# Found out I have skin cancer



## redterror (Aug 16, 2010)

I recently found out I have skin cancer.  No I do not know how long I have left but I have had this condition for 20 YEARS.  It is not the type a person gets from the sun.  It started out as a small dry patch of skin on my side 20 years ago.  In fact I never noticed it until after wife pointed it out to me after we wed.  Then later it got flaky & went to see the Dr about it.  Dr thought it was eczema & wrote various topical meds over the years.  
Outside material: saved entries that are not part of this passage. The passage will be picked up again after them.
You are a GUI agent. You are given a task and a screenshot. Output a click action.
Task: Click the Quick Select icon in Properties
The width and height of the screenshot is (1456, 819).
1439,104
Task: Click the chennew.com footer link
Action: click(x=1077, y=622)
The condition would come & go, sometimes almost disappearing completely.  It never debilitated me so I largely ignored it.  But the affected area very slowly grew over the years and I would see the Dr on/off where they would just issue topical creme thinking it was eczema/psoriasis.

recently I had a "breakout" where the some of the skin on my chest got flaky, so I finally went to see a dermatologist.  They did a byopsy and the Dr thought it was CTCL (abbreviated), a type of skin cancer.  they did another byopsy to confirn, results not in yet.  After researching CTCL, I believe it is the correct diagnosis as it common for non-specialist docs to mis-diagnose this cancer as eczema/psoriasis.  It is not contagious nor is it heritary.  Docs have no clue what causes it.  

I think I will be beginning chemotherapy or light therapy soon.  he wrote a topical creme med, a small (toothpaste size) tube was $2000, so I did not buy it.  I do not want to cause financial ruin for my family in a perhaps futile attempt to save me.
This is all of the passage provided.